If modern cars have the modern hardware necessary for a self driving car, why don't we have them? It is a combination of things holding back autonomous driving.
One, they aren't ready for fully autonomous driving. Google's self driving car, according to a presentation as SXSW, has mastered highway driving. But highway driving is easy compared to city driving. City driving involves more turning and stopping, which autonomous vehicles can handle, but cities also have one thing no one can really figure out: humans. If the car sees someone on the edge of the sidewalk, the car may think he/she is going to cross the street, so the car stops. But the person could just be staring there. There are a myriad of other out of the ordinary situations that can fool a self driving car. The car will have to figure out if the car ahead of it is broken down and it should go around, or if it is just heavy traffic. These cars essentially have to have artificial intelligence. The 2016 Audi Q7, which is equipped with many technological safety features but is not autonomous, has a computer rated at 740 gigaflops (billion floating-point operations per second), which I guess is pretty good since it is almost as fast as the best supercomputer in 2000.
Another challenge for self driving cars, just like some of the other safety features discussed in this blog, is government regulation. Self driving cars are allowed to perform testing on public roads, but we will get the first self-driving car (some companies say by 2020) long before it is allowed to be sold to the public. The Google car has no steering wheel and no pedals, yet, because of government regulation, still has mirrors and windshield wipers even though they do not benefit the occupants.
Another issue is public acceptance. Many people are not ready to trust their lives to a computer, even though people make many more mistakes than computers.
Other issues include cost. These cars, until mass produced, will be more expensive than traditional cars. Liability is also a problem in the case that there is an accident with a self driving car.
However there are many pros of self driving cars other than less accidents. There could be a future where every car is self driving. In this theoretical future, there is no reason to own a car. Cars could be called on demand, like using Uber, but on a much larger scale. There is no need to have parking lots, because the car that dropped you off goes and gets some one else and a different car comes back to get you.
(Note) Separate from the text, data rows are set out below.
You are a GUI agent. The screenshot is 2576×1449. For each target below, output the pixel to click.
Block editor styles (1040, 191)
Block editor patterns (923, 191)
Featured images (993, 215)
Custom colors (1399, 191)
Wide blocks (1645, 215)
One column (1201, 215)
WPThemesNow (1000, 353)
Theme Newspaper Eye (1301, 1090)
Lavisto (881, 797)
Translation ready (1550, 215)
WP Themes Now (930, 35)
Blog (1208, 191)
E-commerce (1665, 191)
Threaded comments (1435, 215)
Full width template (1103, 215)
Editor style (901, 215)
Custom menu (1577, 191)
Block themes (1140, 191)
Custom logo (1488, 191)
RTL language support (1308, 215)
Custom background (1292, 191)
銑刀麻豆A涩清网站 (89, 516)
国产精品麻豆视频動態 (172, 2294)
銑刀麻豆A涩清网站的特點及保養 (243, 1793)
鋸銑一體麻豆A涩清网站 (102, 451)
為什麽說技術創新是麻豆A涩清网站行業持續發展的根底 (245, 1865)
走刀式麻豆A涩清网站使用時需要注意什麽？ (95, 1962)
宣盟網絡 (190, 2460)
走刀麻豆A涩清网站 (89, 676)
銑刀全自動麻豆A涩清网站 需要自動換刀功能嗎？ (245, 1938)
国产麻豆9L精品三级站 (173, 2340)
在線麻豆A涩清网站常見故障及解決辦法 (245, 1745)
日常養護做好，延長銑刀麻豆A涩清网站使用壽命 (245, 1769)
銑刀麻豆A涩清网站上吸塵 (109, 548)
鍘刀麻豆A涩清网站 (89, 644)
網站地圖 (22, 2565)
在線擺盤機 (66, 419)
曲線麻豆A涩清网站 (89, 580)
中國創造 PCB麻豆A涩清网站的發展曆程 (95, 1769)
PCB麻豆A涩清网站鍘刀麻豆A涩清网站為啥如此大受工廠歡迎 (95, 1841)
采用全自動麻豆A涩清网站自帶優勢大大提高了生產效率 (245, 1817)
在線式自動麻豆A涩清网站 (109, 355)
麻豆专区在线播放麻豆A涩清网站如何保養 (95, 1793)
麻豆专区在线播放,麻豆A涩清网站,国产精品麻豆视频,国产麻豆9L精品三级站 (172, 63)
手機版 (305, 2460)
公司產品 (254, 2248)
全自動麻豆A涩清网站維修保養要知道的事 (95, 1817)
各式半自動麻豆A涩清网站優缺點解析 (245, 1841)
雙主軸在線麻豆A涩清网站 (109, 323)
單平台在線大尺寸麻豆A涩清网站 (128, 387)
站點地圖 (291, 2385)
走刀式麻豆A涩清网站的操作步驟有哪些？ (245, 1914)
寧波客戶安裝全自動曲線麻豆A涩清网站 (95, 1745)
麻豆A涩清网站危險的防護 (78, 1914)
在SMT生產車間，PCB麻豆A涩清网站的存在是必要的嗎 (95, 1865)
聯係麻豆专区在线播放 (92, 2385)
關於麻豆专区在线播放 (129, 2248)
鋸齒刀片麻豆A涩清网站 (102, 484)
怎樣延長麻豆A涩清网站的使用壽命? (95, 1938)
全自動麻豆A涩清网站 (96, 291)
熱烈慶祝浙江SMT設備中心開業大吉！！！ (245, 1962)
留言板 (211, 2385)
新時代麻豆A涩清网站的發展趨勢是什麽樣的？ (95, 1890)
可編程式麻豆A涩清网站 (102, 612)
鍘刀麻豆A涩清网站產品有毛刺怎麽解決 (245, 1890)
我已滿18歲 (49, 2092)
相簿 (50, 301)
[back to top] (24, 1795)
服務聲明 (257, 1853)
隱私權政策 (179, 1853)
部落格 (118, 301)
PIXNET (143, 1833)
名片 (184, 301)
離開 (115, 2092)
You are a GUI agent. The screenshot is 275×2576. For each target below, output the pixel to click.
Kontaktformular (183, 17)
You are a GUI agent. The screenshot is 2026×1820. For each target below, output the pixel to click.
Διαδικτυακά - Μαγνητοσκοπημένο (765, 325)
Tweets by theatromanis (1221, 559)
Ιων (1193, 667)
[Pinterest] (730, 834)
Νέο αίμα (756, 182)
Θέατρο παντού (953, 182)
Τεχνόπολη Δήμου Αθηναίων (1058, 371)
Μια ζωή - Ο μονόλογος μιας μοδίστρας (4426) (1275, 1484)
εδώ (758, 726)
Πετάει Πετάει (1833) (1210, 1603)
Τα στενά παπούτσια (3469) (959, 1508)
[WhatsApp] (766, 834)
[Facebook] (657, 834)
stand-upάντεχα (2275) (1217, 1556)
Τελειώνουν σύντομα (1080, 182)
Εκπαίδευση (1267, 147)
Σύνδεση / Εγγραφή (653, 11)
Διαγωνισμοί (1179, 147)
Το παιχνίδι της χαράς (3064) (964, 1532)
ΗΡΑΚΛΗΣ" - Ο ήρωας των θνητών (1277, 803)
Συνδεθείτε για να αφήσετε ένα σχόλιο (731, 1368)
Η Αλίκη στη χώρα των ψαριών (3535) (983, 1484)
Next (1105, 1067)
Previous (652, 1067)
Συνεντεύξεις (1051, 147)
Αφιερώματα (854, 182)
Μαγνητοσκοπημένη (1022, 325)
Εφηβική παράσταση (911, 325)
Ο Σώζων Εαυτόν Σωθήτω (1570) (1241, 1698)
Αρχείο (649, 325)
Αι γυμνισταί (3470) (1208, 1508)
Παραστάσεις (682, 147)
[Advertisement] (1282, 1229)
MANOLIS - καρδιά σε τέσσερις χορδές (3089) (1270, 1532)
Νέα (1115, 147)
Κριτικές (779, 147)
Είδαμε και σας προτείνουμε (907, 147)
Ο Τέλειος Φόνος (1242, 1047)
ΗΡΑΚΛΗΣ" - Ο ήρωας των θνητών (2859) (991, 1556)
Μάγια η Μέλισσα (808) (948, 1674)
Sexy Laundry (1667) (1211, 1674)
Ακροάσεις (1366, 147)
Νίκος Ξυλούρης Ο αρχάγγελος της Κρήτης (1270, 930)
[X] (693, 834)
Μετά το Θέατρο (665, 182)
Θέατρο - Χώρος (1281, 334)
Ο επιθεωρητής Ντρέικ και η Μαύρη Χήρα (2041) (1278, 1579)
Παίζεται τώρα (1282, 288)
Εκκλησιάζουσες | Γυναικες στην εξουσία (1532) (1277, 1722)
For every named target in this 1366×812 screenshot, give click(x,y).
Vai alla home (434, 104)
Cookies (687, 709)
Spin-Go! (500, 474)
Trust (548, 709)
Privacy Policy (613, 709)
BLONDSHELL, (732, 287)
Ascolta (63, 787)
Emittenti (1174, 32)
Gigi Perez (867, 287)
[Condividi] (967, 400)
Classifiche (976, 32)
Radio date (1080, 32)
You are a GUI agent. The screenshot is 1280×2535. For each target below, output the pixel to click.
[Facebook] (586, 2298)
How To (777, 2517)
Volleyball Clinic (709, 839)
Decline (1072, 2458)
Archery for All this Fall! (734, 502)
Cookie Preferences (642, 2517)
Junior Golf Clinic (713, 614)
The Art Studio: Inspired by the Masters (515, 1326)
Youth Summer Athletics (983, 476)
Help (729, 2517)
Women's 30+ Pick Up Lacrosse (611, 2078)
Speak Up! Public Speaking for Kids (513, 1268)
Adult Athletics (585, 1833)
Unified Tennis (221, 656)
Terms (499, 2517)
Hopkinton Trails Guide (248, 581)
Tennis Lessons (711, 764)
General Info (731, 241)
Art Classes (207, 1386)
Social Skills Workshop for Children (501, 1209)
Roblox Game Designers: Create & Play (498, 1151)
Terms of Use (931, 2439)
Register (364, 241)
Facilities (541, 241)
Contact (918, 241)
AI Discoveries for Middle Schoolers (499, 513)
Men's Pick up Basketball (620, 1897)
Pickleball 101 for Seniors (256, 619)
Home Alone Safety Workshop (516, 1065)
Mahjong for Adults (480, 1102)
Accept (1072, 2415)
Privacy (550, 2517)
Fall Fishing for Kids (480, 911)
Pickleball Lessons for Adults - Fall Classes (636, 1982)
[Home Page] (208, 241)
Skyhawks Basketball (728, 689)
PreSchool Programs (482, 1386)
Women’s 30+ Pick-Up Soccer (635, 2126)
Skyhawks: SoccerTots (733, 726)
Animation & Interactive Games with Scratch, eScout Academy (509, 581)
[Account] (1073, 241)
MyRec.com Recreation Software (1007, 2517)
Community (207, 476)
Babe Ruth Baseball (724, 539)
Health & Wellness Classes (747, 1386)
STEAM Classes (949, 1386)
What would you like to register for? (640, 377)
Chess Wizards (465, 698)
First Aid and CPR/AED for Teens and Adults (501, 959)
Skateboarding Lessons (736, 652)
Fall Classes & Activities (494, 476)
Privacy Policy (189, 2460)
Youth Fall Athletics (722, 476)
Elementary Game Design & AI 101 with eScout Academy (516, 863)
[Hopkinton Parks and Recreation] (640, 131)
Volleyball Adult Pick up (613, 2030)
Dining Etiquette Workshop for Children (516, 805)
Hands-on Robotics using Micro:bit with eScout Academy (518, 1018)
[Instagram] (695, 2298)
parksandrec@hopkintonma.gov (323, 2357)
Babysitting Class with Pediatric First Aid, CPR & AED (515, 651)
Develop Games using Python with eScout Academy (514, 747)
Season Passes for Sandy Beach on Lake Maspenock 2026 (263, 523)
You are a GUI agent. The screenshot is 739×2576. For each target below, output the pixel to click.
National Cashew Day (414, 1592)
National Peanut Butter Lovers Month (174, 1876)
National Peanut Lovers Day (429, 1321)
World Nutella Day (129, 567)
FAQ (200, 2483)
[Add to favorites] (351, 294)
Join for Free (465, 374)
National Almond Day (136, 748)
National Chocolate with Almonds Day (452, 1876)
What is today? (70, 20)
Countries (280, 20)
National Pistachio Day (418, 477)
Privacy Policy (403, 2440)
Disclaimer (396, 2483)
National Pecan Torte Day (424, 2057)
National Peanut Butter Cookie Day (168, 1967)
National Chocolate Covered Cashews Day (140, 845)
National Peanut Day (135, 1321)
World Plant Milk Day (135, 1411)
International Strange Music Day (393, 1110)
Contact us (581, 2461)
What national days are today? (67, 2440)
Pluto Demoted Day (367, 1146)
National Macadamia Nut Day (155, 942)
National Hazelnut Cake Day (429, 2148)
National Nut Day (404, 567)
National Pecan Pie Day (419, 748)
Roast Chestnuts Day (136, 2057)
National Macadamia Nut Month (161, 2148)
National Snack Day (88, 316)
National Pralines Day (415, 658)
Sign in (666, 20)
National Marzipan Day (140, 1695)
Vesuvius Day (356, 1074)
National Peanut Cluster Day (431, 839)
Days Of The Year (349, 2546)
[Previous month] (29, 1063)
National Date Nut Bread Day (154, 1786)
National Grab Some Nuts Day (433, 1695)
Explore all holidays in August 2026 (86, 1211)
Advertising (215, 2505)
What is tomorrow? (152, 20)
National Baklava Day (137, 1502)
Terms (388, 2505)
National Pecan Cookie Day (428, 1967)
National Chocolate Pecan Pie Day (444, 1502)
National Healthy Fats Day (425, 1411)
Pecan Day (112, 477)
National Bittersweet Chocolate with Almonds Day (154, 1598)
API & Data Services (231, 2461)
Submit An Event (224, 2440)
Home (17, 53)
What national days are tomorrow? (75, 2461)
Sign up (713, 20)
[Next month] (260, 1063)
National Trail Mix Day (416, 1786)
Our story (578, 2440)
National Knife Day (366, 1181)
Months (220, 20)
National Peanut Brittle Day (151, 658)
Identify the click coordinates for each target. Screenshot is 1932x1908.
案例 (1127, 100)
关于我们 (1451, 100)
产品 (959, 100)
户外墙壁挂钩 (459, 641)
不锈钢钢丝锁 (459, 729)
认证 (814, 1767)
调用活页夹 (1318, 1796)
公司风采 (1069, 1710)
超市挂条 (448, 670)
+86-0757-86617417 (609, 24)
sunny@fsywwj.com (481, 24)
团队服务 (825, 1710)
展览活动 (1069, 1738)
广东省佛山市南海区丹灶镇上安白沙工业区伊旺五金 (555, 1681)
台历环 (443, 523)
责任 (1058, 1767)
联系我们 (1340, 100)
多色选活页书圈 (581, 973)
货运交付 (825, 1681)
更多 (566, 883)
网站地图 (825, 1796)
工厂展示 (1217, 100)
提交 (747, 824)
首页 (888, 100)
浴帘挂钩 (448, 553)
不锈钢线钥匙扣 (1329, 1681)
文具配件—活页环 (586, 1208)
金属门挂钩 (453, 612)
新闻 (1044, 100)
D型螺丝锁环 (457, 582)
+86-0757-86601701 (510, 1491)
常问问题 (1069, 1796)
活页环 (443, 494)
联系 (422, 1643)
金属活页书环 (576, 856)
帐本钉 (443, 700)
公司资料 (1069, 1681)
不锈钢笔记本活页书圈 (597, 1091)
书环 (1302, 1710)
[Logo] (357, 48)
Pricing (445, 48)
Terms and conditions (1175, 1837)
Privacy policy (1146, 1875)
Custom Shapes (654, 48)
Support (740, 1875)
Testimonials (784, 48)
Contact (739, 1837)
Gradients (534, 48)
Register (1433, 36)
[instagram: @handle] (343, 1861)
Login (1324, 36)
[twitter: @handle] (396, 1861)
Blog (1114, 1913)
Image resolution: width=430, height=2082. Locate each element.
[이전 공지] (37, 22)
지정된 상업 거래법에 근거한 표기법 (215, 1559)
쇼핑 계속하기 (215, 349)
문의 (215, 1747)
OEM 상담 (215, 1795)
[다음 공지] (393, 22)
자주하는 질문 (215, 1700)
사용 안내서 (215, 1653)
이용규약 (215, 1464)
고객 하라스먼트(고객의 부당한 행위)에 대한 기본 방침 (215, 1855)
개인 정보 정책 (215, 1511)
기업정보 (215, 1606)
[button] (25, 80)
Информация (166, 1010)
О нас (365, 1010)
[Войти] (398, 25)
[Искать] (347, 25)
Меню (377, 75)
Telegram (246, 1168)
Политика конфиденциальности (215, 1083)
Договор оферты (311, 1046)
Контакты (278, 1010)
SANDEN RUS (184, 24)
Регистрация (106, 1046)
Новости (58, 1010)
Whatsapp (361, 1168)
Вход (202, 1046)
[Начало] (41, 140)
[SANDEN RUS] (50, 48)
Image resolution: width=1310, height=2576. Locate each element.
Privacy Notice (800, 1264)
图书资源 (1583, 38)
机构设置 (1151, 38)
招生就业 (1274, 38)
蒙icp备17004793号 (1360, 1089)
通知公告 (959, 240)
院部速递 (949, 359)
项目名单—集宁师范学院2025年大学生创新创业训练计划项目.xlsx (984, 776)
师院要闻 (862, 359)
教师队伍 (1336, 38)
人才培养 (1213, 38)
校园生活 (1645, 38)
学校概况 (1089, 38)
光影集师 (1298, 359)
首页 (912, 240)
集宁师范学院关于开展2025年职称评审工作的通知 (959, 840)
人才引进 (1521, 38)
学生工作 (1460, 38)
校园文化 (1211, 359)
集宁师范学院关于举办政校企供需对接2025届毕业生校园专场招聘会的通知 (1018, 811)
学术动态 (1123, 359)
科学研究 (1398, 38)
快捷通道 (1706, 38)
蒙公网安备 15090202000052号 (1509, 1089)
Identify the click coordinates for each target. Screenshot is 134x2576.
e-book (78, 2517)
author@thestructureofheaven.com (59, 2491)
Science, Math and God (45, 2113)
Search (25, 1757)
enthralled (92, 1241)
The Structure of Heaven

Because the cars do not waste time sitting in a parking lot or a garage, the number or self driving taxis to fulfill our current driving requirements is around a third as many cars on the road today. No more traffic jams, less oil consumption, more affordable transportation. This may sound nice, but this isn't a near future. With around 250 million cars in the US and 15 million new cars sold each year, it will be a very long time before self driving cars make up any percentage of cars on the road.